Horah Hero: Jews love to dance, albeit around in around in circles. You no longer have to wait for a wedding or bar mitzvah to get your "Horah on," thanks to Activision's new "Horah Hero" game. From the "holding hands and moving to the right" to the "arm on the shoulder... and moving to the right" to the "we're too sweaty to touch, let's just move to the right" - all of your favorite horahs are included. With more than 30 levels of horahs your kids will dance until they're dizzy. And, if you want to take it to the next level, add on the optional "celebration chair" and lift your avatar right into the bonus round. Available for XBOX 360, PS3 and Wii.
Tickle Me Larry David doll: Infants love Larry David almost as much as their parents do. You can purchase Tickle Me Larry David, which comes equipped with black pants, a blue long sleeve sweater, glasses and sideburns for $39.95 at any major retailer. Give Tickle Me Larry David a squeeze and hear him give his only response, a thirty minute rumination on being squeezed (excerpt follows): “Do I go around squeezing you? Do I? No. So why are you squeezing me? Why? What if everyone went around touching and squeezing? At any moment in time, anyone, you or your friends can just grab anyone. My ribs are broken and I am constantly exposed to the swine flu. Its grotesque, but you keep going.….”

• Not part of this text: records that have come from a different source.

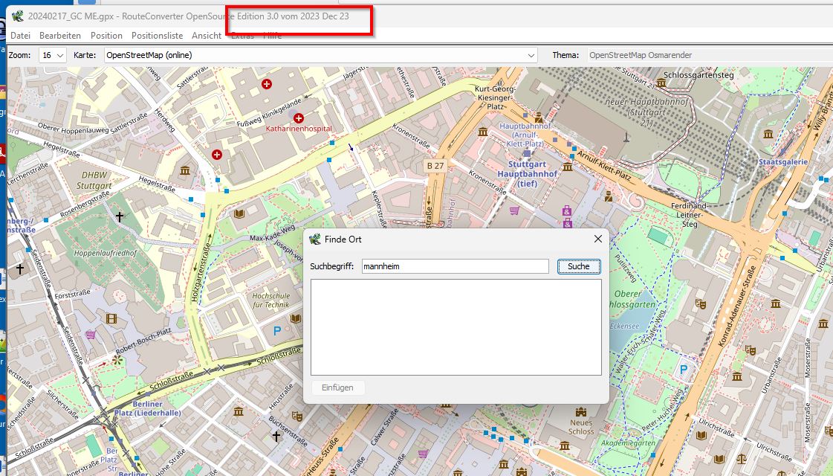Expand the Karte map selection dropdown
833x476 pixels.
tap(531, 55)
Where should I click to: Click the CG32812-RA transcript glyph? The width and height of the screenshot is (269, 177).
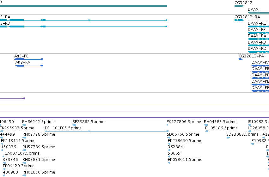coord(239,20)
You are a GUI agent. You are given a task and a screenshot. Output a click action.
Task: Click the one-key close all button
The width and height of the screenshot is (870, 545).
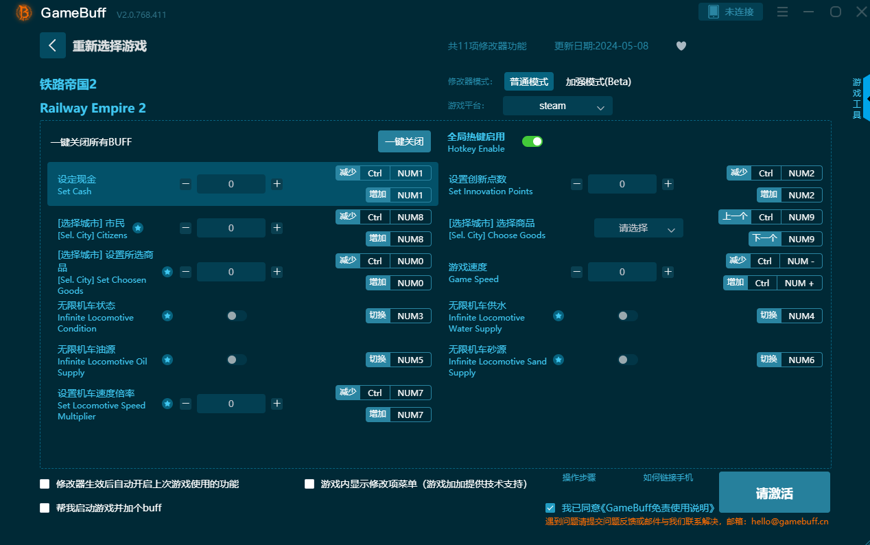point(404,141)
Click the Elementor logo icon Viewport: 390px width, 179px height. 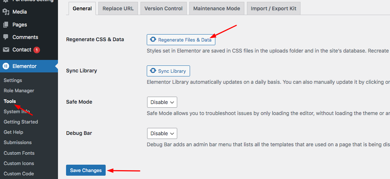pyautogui.click(x=6, y=66)
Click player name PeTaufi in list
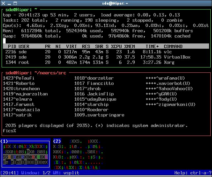 click(16, 78)
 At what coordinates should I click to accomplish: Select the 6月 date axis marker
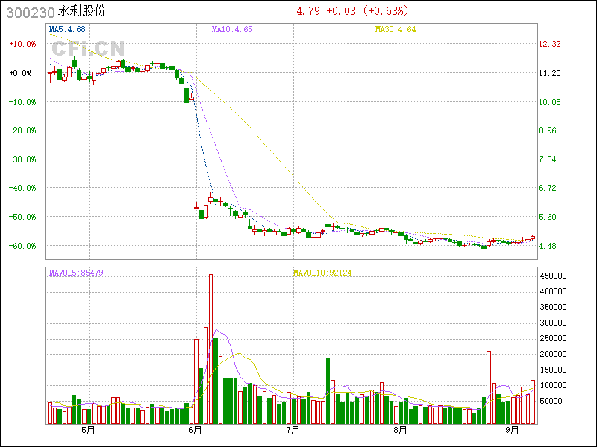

Fatwa Ruxpin: Competition with Tickle Me Larry David, Fatwa Ruxpin "cousin" of the more cuddly eighties holiday success, Teddy Ruxpin, is another adorable talking doll, only this one issues death edicts. Modern and programmable, your child whispers the names and Fatwa Ruxpin does the dirty work. Imported from Iran, consider brainwashing your child into working with Fatwa Ruxpin to issue his first edict ("my very first Fatwa") on cousin Teddy, Tickle Me Larry David, the Real Larry David or, for sentimentality sake, on Salman Rushdie. Fatwa Ruxpin is the ideal gift for a child who is being bullied at school. Fundamentalists not included.